Montpellier : une maman sans recours après des attouchements sur son fils

Le Poing Publié le 17 janvier 2022 à 18:57

Les mères sont très peu crues lorsqu’elles soulèvent des affaires d’inceste. Un exemple montpelliérain est parvenu à la connaissance du Poing.

Le 27 octobre dernier, sur le plan national, la toute nouvelle et très officielle Commission indépendante sur l’inceste et les violences sexuelles (CIIVISE) rendait son premier rapport. Lequel rencontrait un fort écho dans les médias. Lesquels ont insisté sur l’absence d’écoute des mères de famille, soulignée dans ce rapport. Ces dernières seraient très souvent soupçonnées de mentir et de manipuler leurs enfants dans des affaires mettant en cause des pères.

La commission indépendante indique très clairement : « Cette suspicion systématique à l’égard des mères est un obstacle majeur (…) à la protection des enfants ». Edouard Durand, coprésident, précise à ce propos : « La société dit : “vous êtes des mères, vous devez protéger vos enfants”. Mais elle leur dit aussi : “nous ne voulons pas entendre ce que vous avez à nous dire, nous vous accuserons de mentir” ».

L’impossibilité de se faire entendre est bien ce qu’Elise retranscrit, après la dernière audience qu’elle a vécu devant le tribunal des affaires familiales. Elise (*) est une maman montpelliéraine qui a fini par se retourner vers Le Poing pour faire entendre son impuissance à convaincre les autorités compétentes de prendre des mesures de protection ad-hoc, depuis que son enfant, Marc (*) lui ait fait part d’attouchements entre son père et lui alors qu’il était âgé de quatre ans.

« Je me suis sentie autant traumatisée par le déroulement de cette audience, que lorsque j’avais appris les faits eux-mêmes » témoigne-t-elle. Le père est d’un milieu social très installé, riche en relations dans la région, tandis qu’elle-même, d’origine étrangère, a connu un parcours de formation et d’insertion professionnelle plus accidenté. « J’ai bien senti que tous les égards lui étaient dus, tandis que mes arguments n’étaient pas dignes d’être véritablement écoutés ».

A l’origine c’est une pédiatre suivant le petit Marc qui avait effectué un signalement, provoquant un début d’enquête, finalement classée sans suite, le parquet estimant les faits insuffisamment établis pour poursuivre. Ces faits sont ceux d’attouchements, alors que l’enfant prenait sa douche avec son père. Au gré des diverses déclarations, au fil des rapports d’experts, et des constatations de soignants dont Elise fait état, ou de ses propres observations d’autres comportements inappropriés, Le Poing n’est pas en mesure de trancher formellement les arguments de part et d’autre, parole contre parole, selon quoi c’est l’enfant ou le père qui aurait pris l’initiative, si celui-ci se serait « seulement » montré excessivement permissif, ou s’il y a lui-même cherché excitation et plaisir

Ce sont pareils éléments qui, dans la formalité procédurale, déterminent le degré d’incrimination.

* **Données fournies**:
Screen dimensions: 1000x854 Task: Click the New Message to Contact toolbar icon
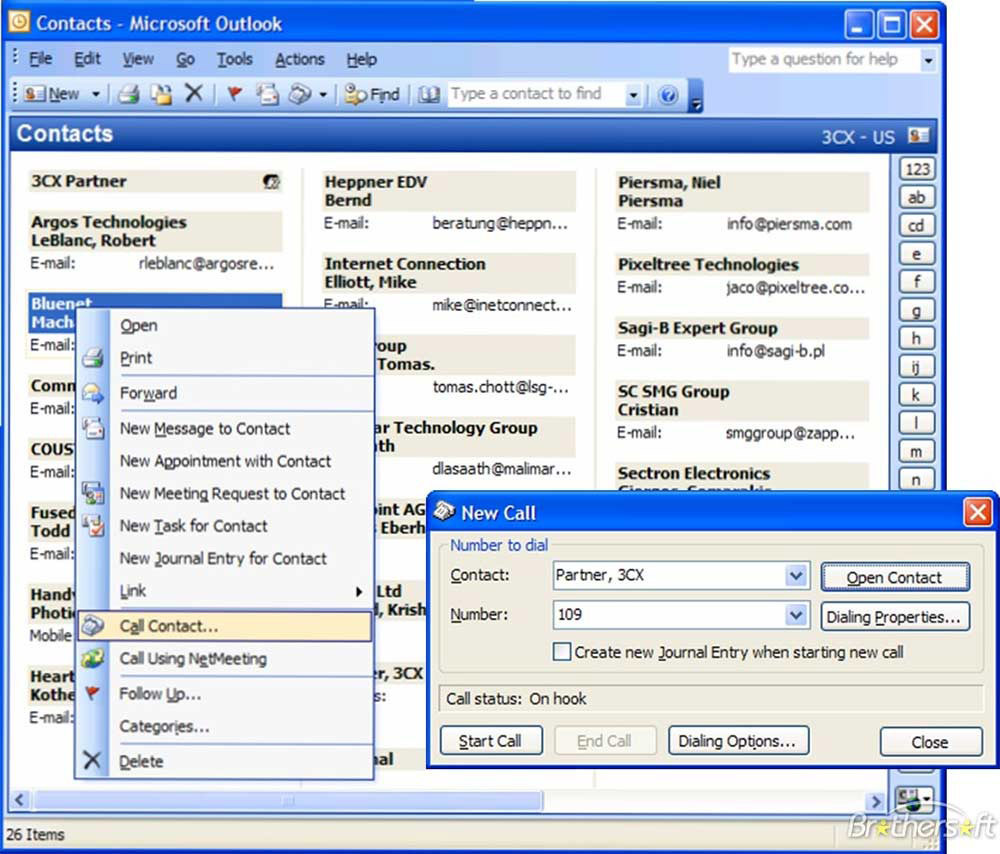pyautogui.click(x=267, y=94)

* **Objectif visé**: Pouvez-vous recopier mot pour mot le passage de l'article sur la mère montpelliéraine, de « Les mères sont » à « cause des pères. » ?

* **Résultat final**:
Les mères sont très peu crues lorsqu’elles soulèvent des affaires d’inceste. Un exemple montpelliérain est parvenu à la connaissance du Poing.

Le 27 octobre dernier, sur le plan national, la toute nouvelle et très officielle Commission indépendante sur l’inceste et les violences sexuelles (CIIVISE) rendait son premier rapport. Lequel rencontrait un fort écho dans les médias. Lesquels ont insisté sur l’absence d’écoute des mères de famille, soulignée dans ce rapport. Ces dernières seraient très souvent soupçonnées de mentir et de manipuler leurs enfants dans des affaires mettant en cause des pères.